Color Riot! at the Montclair Art Museum
Textile lovers in the northeast should absolutely add a visit to the Montclair Museum of Art to their holiday break to-do list. Their featured exhibit, Color Riot! How Color Changed Navajo Textiles closes on January 2, 2022. This exhibit, which originally opened at the Heard Museum in Phoenix, is a breathtaking collection of Navajo (Diné) textiles. It features the work of contemporary artists weaving in traditional techniques alongside work from the period of time known as the Transitional Period (1865 – 1895).
What is the Transitional Period?
The history of this time period is rich, sad, and difficult to sum up briefly. It begins with the end of one of the Navajo people’s darkest moments, their imprisonment in the Bosque Redondo. A treaty was signed in 1868 releasing the Navajo people from their exile and moving them to a reservation on land that had once been their home. This treaty also included provisions for replenishing their sheep stock and funded a decade of annuity goods which included weaving supplies such as commercially spun yarns colored with aniline dyes from a facility in Germantown, Pennsylvania.
During their exile, the weavers wove. They experimented with yarns new to them and while weaving in such close proximity, knowledge was shared among the weavers. Upon their release, these weavers kept weaving, now with an influx of new materials in stunning, vivid colors. There was also a new interest in their textiles from an outside market. This collision spawned an era of unbelievable creativity. Their textiles became an absolute riot of color.
Color Riot Textiles
The textiles in this exhibition show a wide range of styles, techniques, and materials. They show how synthetic dyes opened the door to wild experimentation with color. Yet there are also beautiful examples made with the natural dyes of their land. These textiles are not just for fiber lovers, their compositions are modern and exciting. They are all sophisticated pieces of modern art. Though many textiles created during this period were intended to be sold, weavers were designing their own textiles. They were not yet designing purely to appease the design direction of the traders.

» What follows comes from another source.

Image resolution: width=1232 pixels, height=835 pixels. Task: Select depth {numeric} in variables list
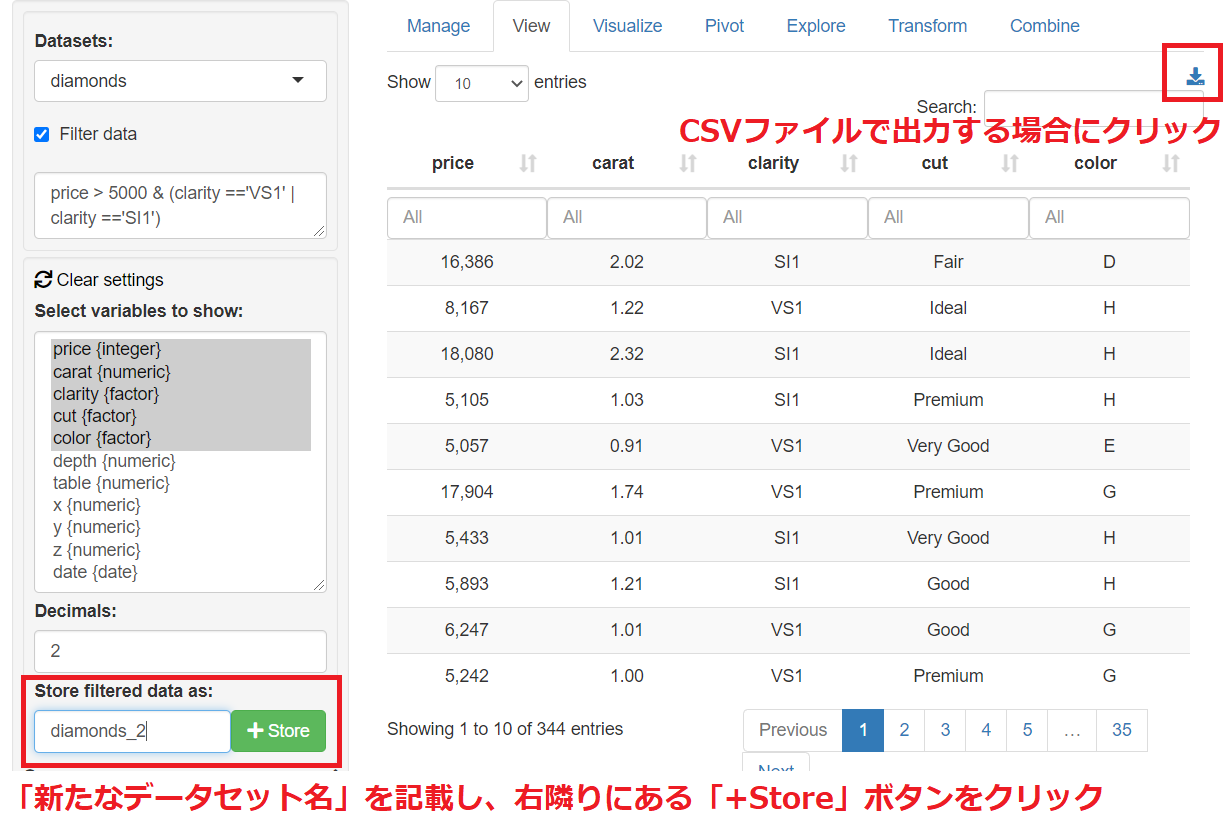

There is so much to learn about these textiles and there is no better way to start learning than to see them in person. Montclair Museum of Art is located in Montclair, New Jersey. The exhibit runs through January 2, 2022. (Pro tip: enter from the downstairs entrance and the first piece of art you will see is a piece from the museum’s permanent collection by Sheila Hicks.) There is also an inspiring catalog of the exhibit available for sale. (Not an affiliate link, we just think the book is a must in any textile library.)